Work to be completed —
Each record needs to be retyped exactly, though its pictures should not appear.

^^^^^^^^

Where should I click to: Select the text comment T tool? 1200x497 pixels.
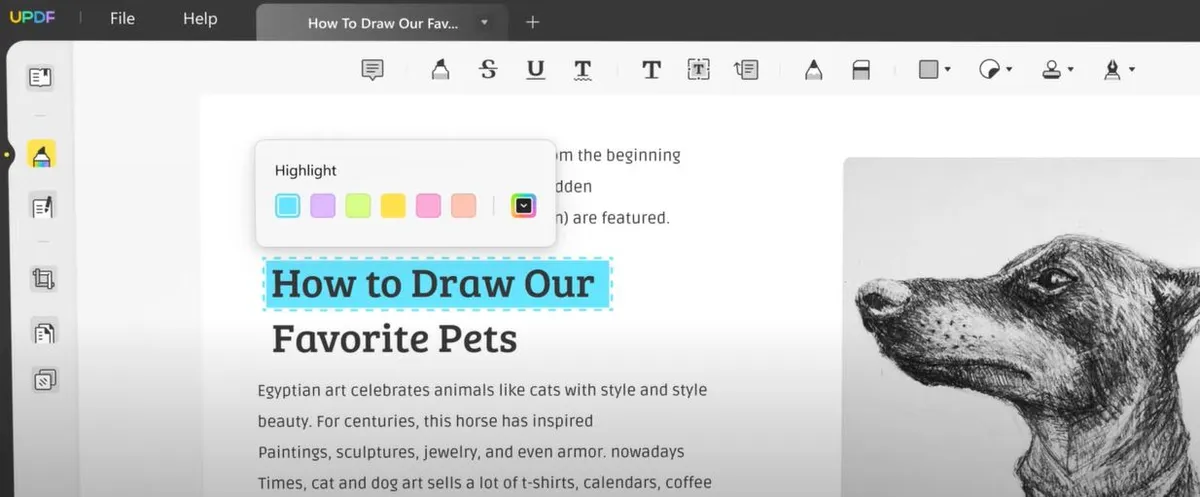pyautogui.click(x=651, y=69)
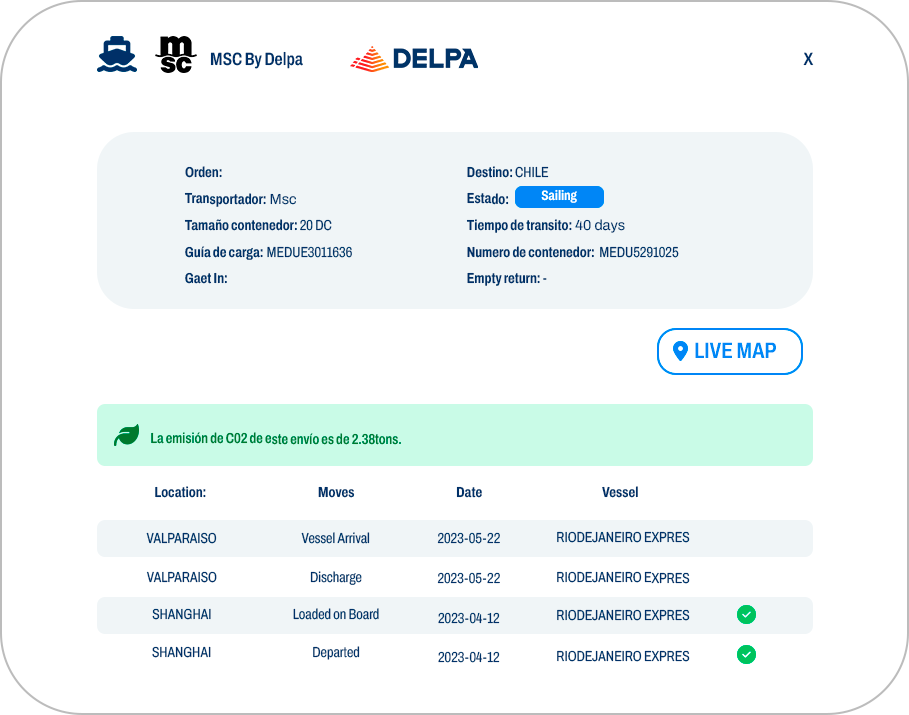Toggle the completion check for SHANGHAI Departed row
This screenshot has height=715, width=909.
pos(746,655)
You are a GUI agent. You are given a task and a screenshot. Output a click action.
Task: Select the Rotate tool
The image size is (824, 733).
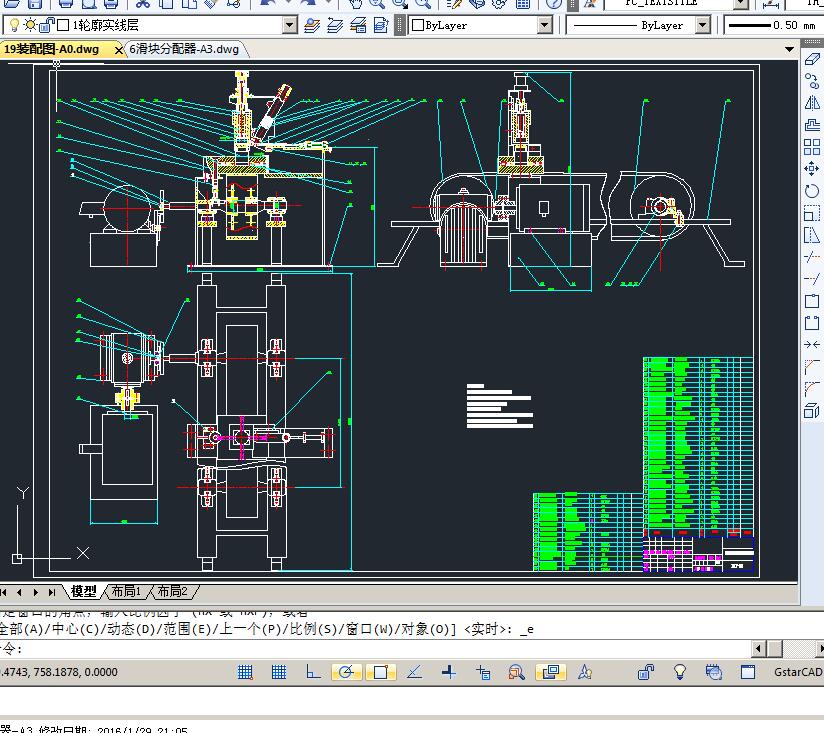coord(812,191)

^^^^^^^^

Task result —
Where should I click to: Select the text comment T tool? 1200x497 pixels.
pyautogui.click(x=651, y=69)
Toggle the completion check for SHANGHAI Departed row
This screenshot has height=715, width=909.
pos(746,655)
You are a GUI agent. You are given a task and a screenshot. Output a click action.
Task: Select the Rotate tool
The image size is (824, 733).
coord(812,191)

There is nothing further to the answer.